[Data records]
____

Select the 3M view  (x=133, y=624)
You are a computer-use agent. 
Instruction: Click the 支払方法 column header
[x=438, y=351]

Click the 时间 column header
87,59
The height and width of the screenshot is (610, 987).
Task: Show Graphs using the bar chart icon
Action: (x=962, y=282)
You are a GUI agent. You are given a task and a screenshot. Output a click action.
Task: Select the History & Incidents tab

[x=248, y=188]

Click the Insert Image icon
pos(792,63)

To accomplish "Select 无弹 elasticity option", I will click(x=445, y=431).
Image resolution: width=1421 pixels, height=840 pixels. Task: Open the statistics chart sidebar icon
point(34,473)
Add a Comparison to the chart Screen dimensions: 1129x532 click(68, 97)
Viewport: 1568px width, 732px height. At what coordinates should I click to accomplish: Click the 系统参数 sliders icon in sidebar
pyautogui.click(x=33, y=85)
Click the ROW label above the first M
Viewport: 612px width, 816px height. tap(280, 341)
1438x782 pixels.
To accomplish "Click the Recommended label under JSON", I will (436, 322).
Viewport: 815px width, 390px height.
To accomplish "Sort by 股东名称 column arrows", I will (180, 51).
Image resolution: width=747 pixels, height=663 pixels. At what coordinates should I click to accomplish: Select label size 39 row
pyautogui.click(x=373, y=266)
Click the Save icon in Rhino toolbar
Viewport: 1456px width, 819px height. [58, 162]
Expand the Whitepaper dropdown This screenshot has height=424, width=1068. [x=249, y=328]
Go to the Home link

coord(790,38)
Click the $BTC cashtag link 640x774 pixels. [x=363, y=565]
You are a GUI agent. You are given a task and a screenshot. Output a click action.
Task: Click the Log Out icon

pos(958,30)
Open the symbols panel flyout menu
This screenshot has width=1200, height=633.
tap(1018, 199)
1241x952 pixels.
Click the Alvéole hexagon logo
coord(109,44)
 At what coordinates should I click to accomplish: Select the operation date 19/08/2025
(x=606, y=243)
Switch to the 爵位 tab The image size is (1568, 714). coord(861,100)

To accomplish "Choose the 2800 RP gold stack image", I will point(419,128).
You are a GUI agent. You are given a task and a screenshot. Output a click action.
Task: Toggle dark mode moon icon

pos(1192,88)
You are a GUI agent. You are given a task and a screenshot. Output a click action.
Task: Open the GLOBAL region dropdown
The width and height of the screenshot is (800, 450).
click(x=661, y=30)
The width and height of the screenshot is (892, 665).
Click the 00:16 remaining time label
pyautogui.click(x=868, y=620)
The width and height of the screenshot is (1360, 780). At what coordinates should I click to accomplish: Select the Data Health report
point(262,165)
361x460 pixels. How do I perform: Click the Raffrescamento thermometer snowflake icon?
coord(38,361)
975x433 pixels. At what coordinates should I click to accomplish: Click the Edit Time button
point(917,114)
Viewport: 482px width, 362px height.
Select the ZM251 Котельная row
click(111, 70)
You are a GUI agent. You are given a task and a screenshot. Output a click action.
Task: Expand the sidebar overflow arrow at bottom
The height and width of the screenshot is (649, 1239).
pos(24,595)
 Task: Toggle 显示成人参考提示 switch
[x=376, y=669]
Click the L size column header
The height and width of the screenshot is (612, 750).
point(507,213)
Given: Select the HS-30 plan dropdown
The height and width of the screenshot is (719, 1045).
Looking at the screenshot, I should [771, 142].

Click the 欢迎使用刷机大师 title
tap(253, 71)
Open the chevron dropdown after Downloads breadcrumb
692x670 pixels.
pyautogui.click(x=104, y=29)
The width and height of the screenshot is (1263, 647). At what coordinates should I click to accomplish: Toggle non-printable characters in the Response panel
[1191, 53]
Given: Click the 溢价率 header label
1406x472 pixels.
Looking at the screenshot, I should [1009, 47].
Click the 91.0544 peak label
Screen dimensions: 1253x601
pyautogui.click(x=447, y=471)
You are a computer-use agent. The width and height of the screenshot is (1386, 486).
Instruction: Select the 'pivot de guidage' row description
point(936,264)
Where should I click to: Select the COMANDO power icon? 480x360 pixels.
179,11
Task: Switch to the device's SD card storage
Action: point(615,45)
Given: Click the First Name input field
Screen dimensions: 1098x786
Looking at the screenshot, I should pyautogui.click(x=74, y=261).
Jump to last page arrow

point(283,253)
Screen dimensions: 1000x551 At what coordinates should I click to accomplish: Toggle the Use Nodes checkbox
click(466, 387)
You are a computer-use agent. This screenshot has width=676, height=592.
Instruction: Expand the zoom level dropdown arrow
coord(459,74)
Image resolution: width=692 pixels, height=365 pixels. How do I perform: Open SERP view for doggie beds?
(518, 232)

____

TASK PROMPT — Print out all the entries above exactly.

ANSWER AREA —
Select the 3M view  (x=133, y=624)
You are a computer-use agent. 
Instruction: Click the 支払方法 column header
[x=438, y=351]

Click the 时间 column header
87,59
The height and width of the screenshot is (610, 987).
Task: Show Graphs using the bar chart icon
Action: (x=962, y=282)
You are a GUI agent. You are given a task and a screenshot. Output a click action.
Task: Select the History & Incidents tab

[x=248, y=188]

Click the Insert Image icon
pos(792,63)

To accomplish "Select 无弹 elasticity option", I will click(x=445, y=431).
Image resolution: width=1421 pixels, height=840 pixels. Task: Open the statistics chart sidebar icon
point(34,473)
Add a Comparison to the chart Screen dimensions: 1129x532 click(68, 97)
Viewport: 1568px width, 732px height. At what coordinates should I click to accomplish: Click the 系统参数 sliders icon in sidebar
pyautogui.click(x=33, y=85)
Click the ROW label above the first M
Viewport: 612px width, 816px height. tap(280, 341)
1438x782 pixels.
To accomplish "Click the Recommended label under JSON", I will (436, 322).
Viewport: 815px width, 390px height.
To accomplish "Sort by 股东名称 column arrows", I will (180, 51).
Image resolution: width=747 pixels, height=663 pixels. At what coordinates should I click to accomplish: Select label size 39 row
pyautogui.click(x=373, y=266)
Click the Save icon in Rhino toolbar
Viewport: 1456px width, 819px height. [58, 162]
Expand the Whitepaper dropdown This screenshot has height=424, width=1068. [x=249, y=328]
Go to the Home link

coord(790,38)
Click the $BTC cashtag link 640x774 pixels. [x=363, y=565]
You are a GUI agent. You are given a task and a screenshot. Output a click action.
Task: Click the Log Out icon

pos(958,30)
Open the symbols panel flyout menu
This screenshot has width=1200, height=633.
tap(1018, 199)
1241x952 pixels.
Click the Alvéole hexagon logo
coord(109,44)
 At what coordinates should I click to accomplish: Select the operation date 19/08/2025
(x=606, y=243)
Switch to the 爵位 tab The image size is (1568, 714). coord(861,100)

To accomplish "Choose the 2800 RP gold stack image", I will point(419,128).
You are a GUI agent. You are given a task and a screenshot. Output a click action.
Task: Toggle dark mode moon icon

pos(1192,88)
You are a GUI agent. You are given a task and a screenshot. Output a click action.
Task: Open the GLOBAL region dropdown
The width and height of the screenshot is (800, 450).
click(x=661, y=30)
The width and height of the screenshot is (892, 665).
Click the 00:16 remaining time label
pyautogui.click(x=868, y=620)
The width and height of the screenshot is (1360, 780). At what coordinates should I click to accomplish: Select the Data Health report
point(262,165)
361x460 pixels. How do I perform: Click the Raffrescamento thermometer snowflake icon?
coord(38,361)
975x433 pixels. At what coordinates should I click to accomplish: Click the Edit Time button
point(917,114)
Viewport: 482px width, 362px height.
Select the ZM251 Котельная row
click(111, 70)
You are a GUI agent. You are given a task and a screenshot. Output a click action.
Task: Expand the sidebar overflow arrow at bottom
The height and width of the screenshot is (649, 1239).
pos(24,595)
 Task: Toggle 显示成人参考提示 switch
[x=376, y=669]
Click the L size column header
The height and width of the screenshot is (612, 750).
point(507,213)
Given: Select the HS-30 plan dropdown
The height and width of the screenshot is (719, 1045).
Looking at the screenshot, I should [771, 142].

Click the 欢迎使用刷机大师 title
tap(253, 71)
Open the chevron dropdown after Downloads breadcrumb
692x670 pixels.
pyautogui.click(x=104, y=29)
The width and height of the screenshot is (1263, 647). At what coordinates should I click to accomplish: Toggle non-printable characters in the Response panel
[1191, 53]
Given: Click the 溢价率 header label
1406x472 pixels.
Looking at the screenshot, I should [1009, 47].
Click the 91.0544 peak label
Screen dimensions: 1253x601
pyautogui.click(x=447, y=471)
You are a computer-use agent. The width and height of the screenshot is (1386, 486).
Instruction: Select the 'pivot de guidage' row description
point(936,264)
Where should I click to: Select the COMANDO power icon? 480x360 pixels.
179,11
Task: Switch to the device's SD card storage
Action: point(615,45)
Given: Click the First Name input field
Screen dimensions: 1098x786
Looking at the screenshot, I should pyautogui.click(x=74, y=261).
Jump to last page arrow

point(283,253)
Screen dimensions: 1000x551 At what coordinates should I click to accomplish: Toggle the Use Nodes checkbox
click(466, 387)
You are a computer-use agent. This screenshot has width=676, height=592.
Instruction: Expand the zoom level dropdown arrow
coord(459,74)
Image resolution: width=692 pixels, height=365 pixels. How do I perform: Open SERP view for doggie beds?
(518, 232)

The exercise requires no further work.